### Passage to read

# 13 acre lot advice



## Musaexcavating (Sep 19, 2014)

Ok I wasn't going to ask about my number on this lot but I keep doubting my numbers and how I should bid this property . Here is the scoop as I posted in my other thread here. This lot is split into two separate lots same place though . It's about 12 acres with 1.5 miles of road . Their rfp states must push at 2" and every 2" thereafter , salt/sand after every storm and when requested , no specs on how to bid only states "creative pricing strategies are encouraged " , must clear about 300' of walks with calcium and clear 5 turnstiles entrances . This is a 24/7 operation and cars are always parked in the way. I am just wondering all my accounts are per push would you guys bid this seasonal with 20% down salt included or seasonal with salt at a per app. This might lead to future work so I would really like to win this as they are a great company to work with and pay their bills no questions asked. (I worked at this place for 7 years before starting my business) my 2-5" price is at $3500 with salt at 5 tons per app at $1000 these numbers sound about right. And I have read about seasonals on here but never bid any where do I go with my 2-5" number for a seasonal I can't find anything about average events for my area. 
Machines I would have on this are a Samsung 150 loader with 14' pusher ,Takeuchi skid with 10' pusher and I have 2 other trucks but will prob just sub out the truck work. 
Thanks for any advice


----------



## terrapro (Oct 21, 2006)

2" trigger? Plan on if it is snowing you will be plowing something, lanes or walks or something. I couldn't imagine trying to catch up on inches with 13+ acres and walks


----------



## Musaexcavating (Sep 19, 2014)

terrapro;2020603 said:


> 2" trigger? Plan on if it is snowing you will be plowing something, lanes or walks or something. I couldn't imagine trying to catch up on inches with 13+ acres and walks


I have the pre bid conference tomorrow I have to clarify some stuff because they also stated a bare pavement contract and I don't really feel like melting 2" . I would normally do 1-3 on this size place.

######

Problems and tasks:
a. From the snow removal bid thread, extract everything from "Machines I would" down to "the truck work.".
b. According to the snow removal bid thread, how many feet of walks must be cleared with calcium?
c. Write what comes next in the snow removal bid thread, picking up after its final post.

### Information supplied

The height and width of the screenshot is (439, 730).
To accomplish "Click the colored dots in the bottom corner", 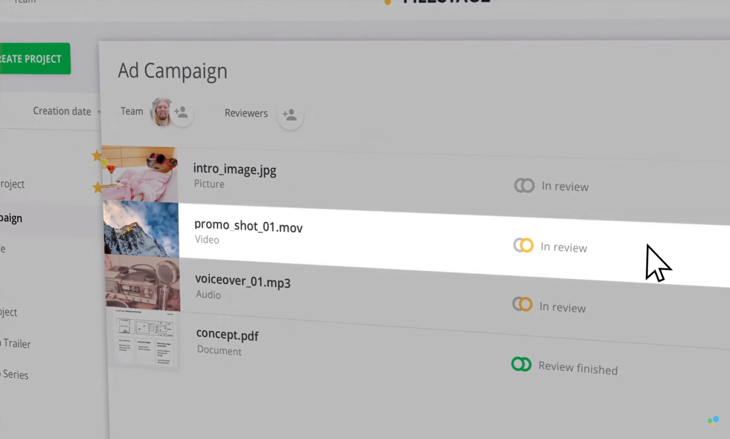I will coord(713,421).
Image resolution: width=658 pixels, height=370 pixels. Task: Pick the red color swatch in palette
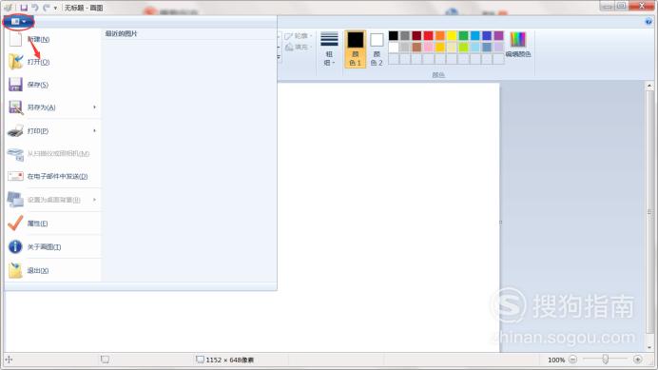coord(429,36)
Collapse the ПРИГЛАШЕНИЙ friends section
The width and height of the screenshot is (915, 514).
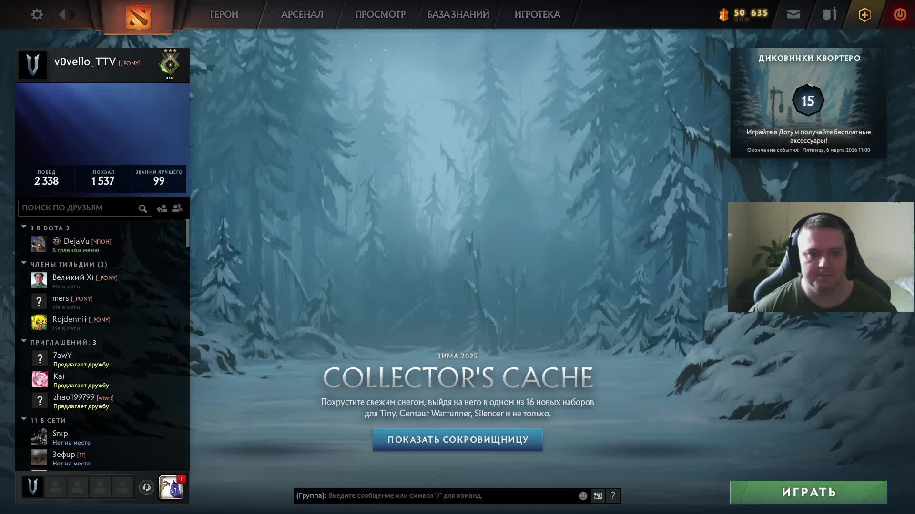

######
### Information supplied

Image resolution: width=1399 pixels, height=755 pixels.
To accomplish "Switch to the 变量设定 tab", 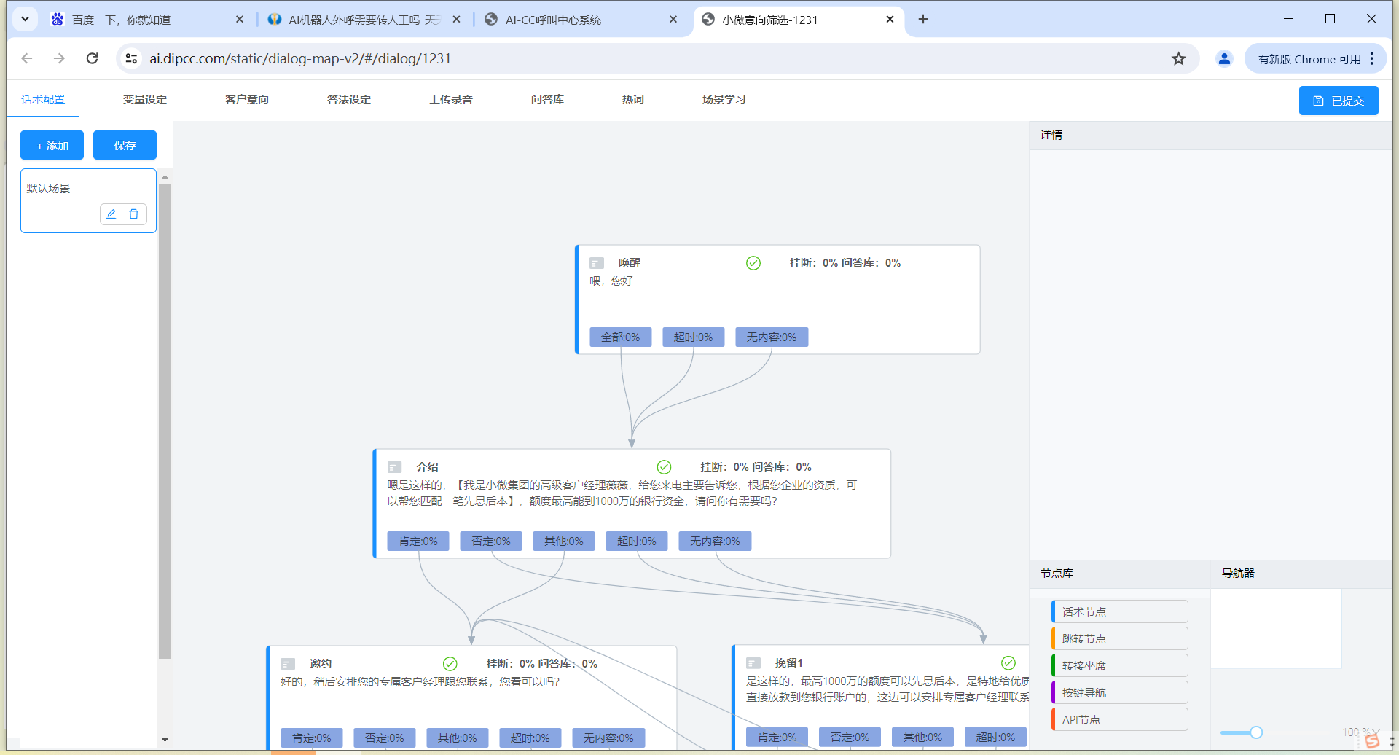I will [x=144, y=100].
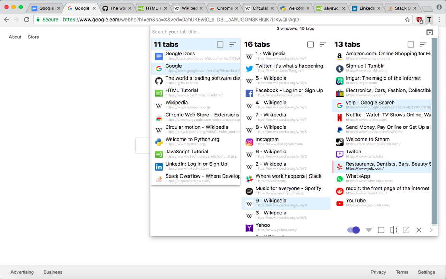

######

Answers per task:
a.
Machines I would have on this are a Samsung 150 loader with 14' pusher ,Takeuchi skid with 10' pusher and I have 2 other trucks but will prob just sub out the truck work.

b. About 300 feet.

c.
----------



## Defcon 5 (Mar 20, 2014)

Musaexcavating;2020605 said:


> I have the pre bid conference tomorrow I have to clarify some stuff because they also stated a bare pavement contract and I don't really feel like melting 2" . I would normally do 1-3 on this size place.


"Creative Pricing"...That's a good one...I would start there with the property owner...Smells like they want cheap pricing...Why are they looking for a new service provider?..


----------



## Musaexcavating (Sep 19, 2014)

Defcon 5;2020632 said:


> "Creative Pricing"...That's a good one...I would start there with the property owner...Smells like they want cheap pricing...Why are they looking for a new service provider?..


They are looking for a new contractor because the last one hit power lines with a dump and never told anyone so when they turned that line on they sparked an arc.I know for a fact they are not cheap they are just seeing what type of pricing they can get i know they like to know thier budgets. I think im gonna give them a seasonal does anyone have advice or in general how to come up with a seasonal price for salt and plowing . Do you guys put a cap for salt and inches per year ?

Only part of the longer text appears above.